4. Der Bescheid des Beklagten vom 19. Dezember 2017, mit dem er das naturschutzrechtliche Vorkaufsrecht für das streitgegenständliche Grundstück ausgeübt und den Kaufpreis reduziert hat, war in seiner Gesamtheit aufzuheben, obwohl die Voraussetzungen des Art. 39 Abs. 1 und 2 BayNatSchG für die Ausübung des Vorkaufsrechts grundsätzlich vorgelegen haben. Der Vorkaufsberechtigte muss über die Ausübung des Vorkaufsrechts und eine eventuelle Kaufpreislimitierung in einem einheitlichen Bescheid entscheiden. Die Kaufpreislimitierung ist untrennbar mit der Ausübung des Vorkaufsrechts verbunden. Damit erfasst die Rechtswidrigkeit der Herabsetzung des Kaufpreises den gesamten Bescheid (LG Karlsruhe, U.v. 24.6.1994 – O (Baul) 12/94 – NJW 1995, 1164, 1165; LG Berlin Kammer für Baulandsachen, U.v. 26.4.2017 – O 2/15 Baul – juris Rn. 31; Kronisch in Brügelmann, BauGB, 101. Lfg. Januar 2017, § 28 Rn. 120). Ob der Beklagte den streitgegenständlichen Bescheid nachträglich hätte abändern und das Vorkaufsrecht zum vereinbarten Kaufpreis ausüben können, bedarf hier keiner Entscheidung, da er in der mündlichen Verhandlung am ursprünglichen Bescheid festgehalten und erklärt hat, eine Ausübung zum Kaufpreis von 12 Millionen EUR komme nicht in Betracht. Der Bescheid war daher – ebenso wie der Klarstellungsbescheid, der das Schicksal des Ausgangsbescheids insoweit teilt – vollständig aufzuheben.
III.
Die Klage der Kläger zu 1 bis 4 ist ebenfalls begründet. Der Rechtsschein der ihnen zugestellten Bescheide vom 19. Dezember 2017 verletzt sie in ihren Rechten, § 113 Abs. 1 Satz 1 VwGO. Wie ausgeführt waren die Miterben der Erbengemeinschaft weder Bekanntgabe- noch Inhaltsadressaten des Vorkaufsrechtsbescheids. Das naturschutzrechtliche Vorkaufsrecht aus Art. 39 BayNatSchG war nicht ihnen, sondern allein gegenüber dem Kläger zu 5 als Testamentsvollstrecker auszuüben. Sie haben daher einen Anspruch auf Aufhebung dieser sie belastenden Scheinverwaltungsakte.
IV.
Da die Klage aller Kläger im Hauptantrag erfolgreich ist, war über die hilfsweise gestellten Anträge nicht mehr zu entscheiden.
V.
Der Beklagte hat als unterlegener Beteiligter nach § 154 Abs. 1 VwGO die Kosten des Verfahrens zu tragen. Dass die Beigeladene ihre außergerichtlichen Kosten selbst zu tragen hat, entspricht der Billigkeit; sie hat keinen Sachantrag gestellt und sich mithin keinem Kostenrisiko ausgesetzt (§§ 154 Abs. 3, 162 Abs. 3 VwGO).

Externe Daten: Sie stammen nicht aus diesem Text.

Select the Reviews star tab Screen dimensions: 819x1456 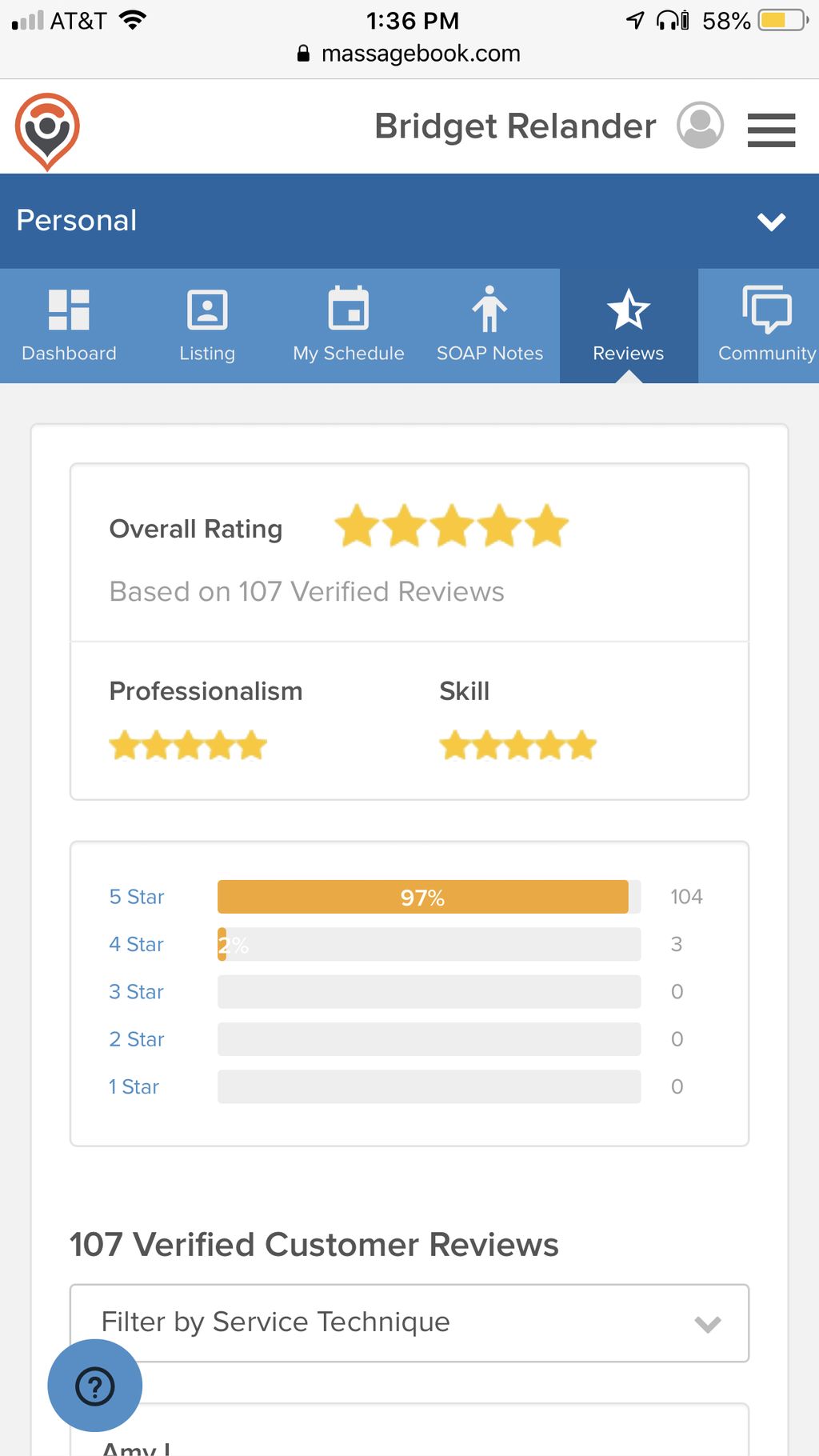coord(629,326)
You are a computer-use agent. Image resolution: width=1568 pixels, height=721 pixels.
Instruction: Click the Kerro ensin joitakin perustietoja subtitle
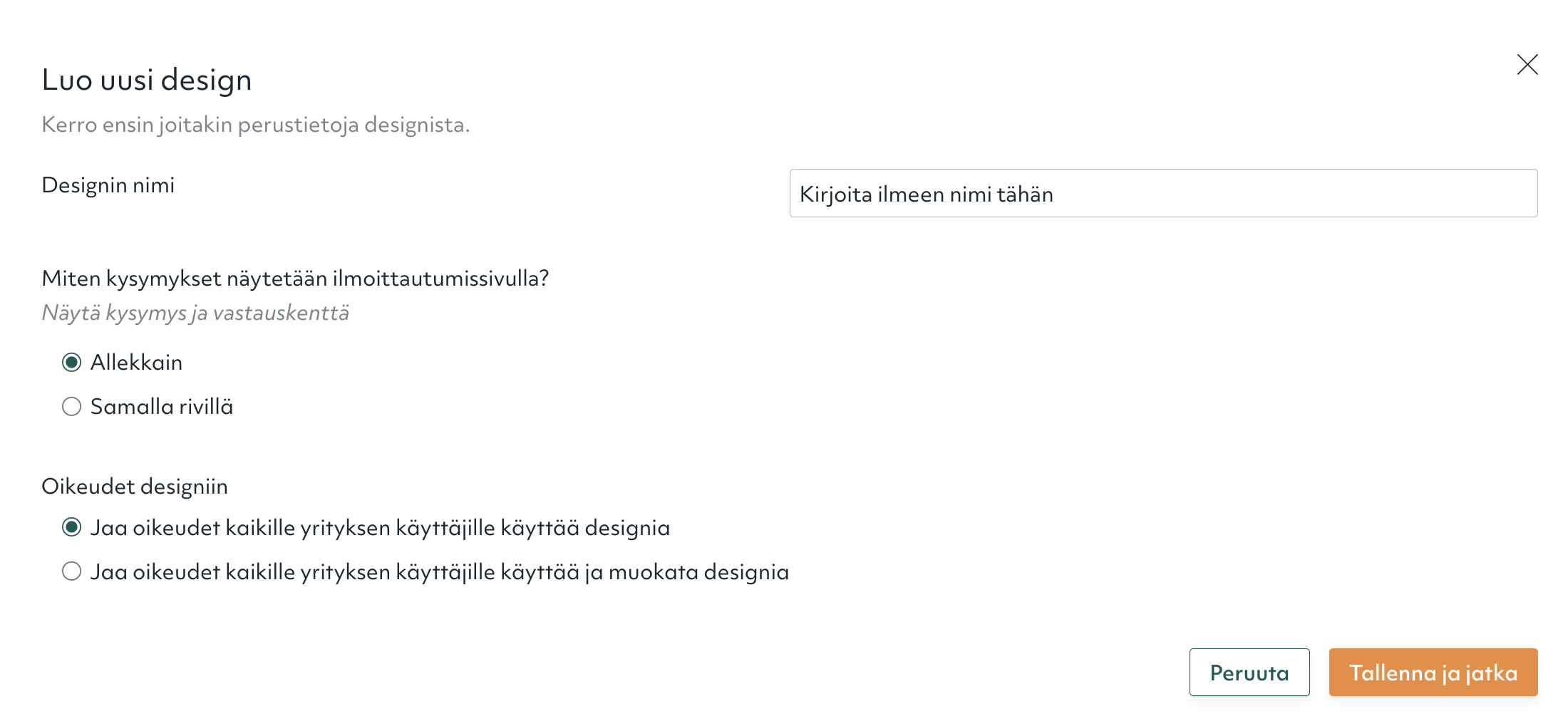(255, 125)
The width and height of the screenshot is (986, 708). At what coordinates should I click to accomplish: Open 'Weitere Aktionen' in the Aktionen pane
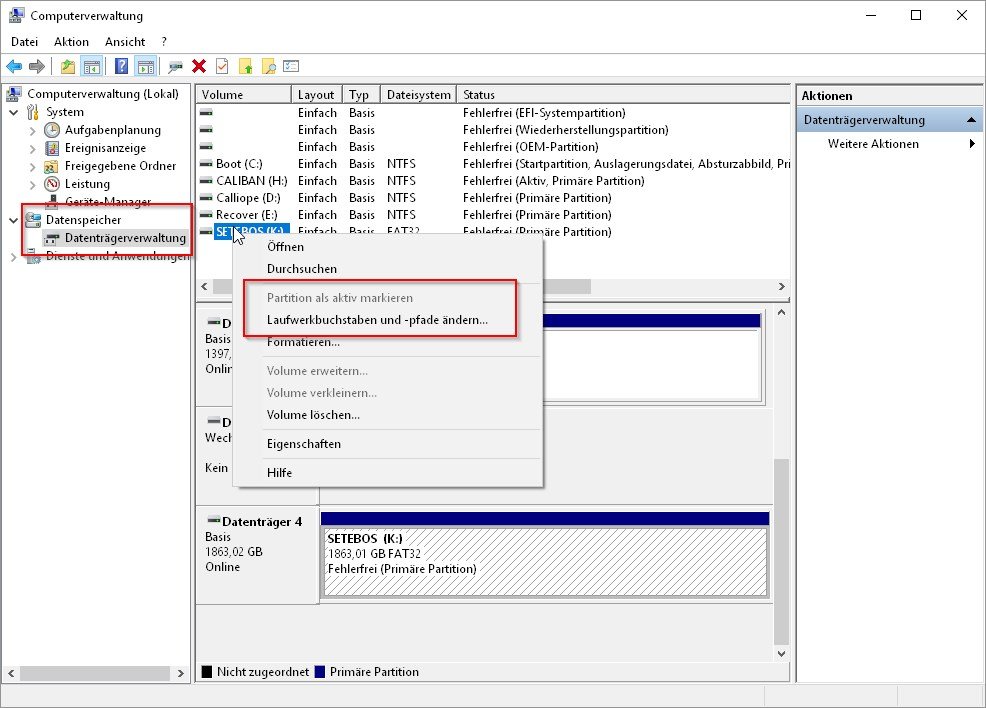873,144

Die Entscheidung über die vorläufige Vollstreckbarkeit der Kostenentscheidung ergibt sich aus § 167 Abs. 2, Abs. 1 Satz 2 VwGO i.V.m. §§ 708 ff. ZPO.
VI.
Da die Voraussetzungen des § 124a Abs. 1 Satz 1 VwGO nicht vorliegen, war die Berufung gegen dieses Urteil nicht zuzulassen.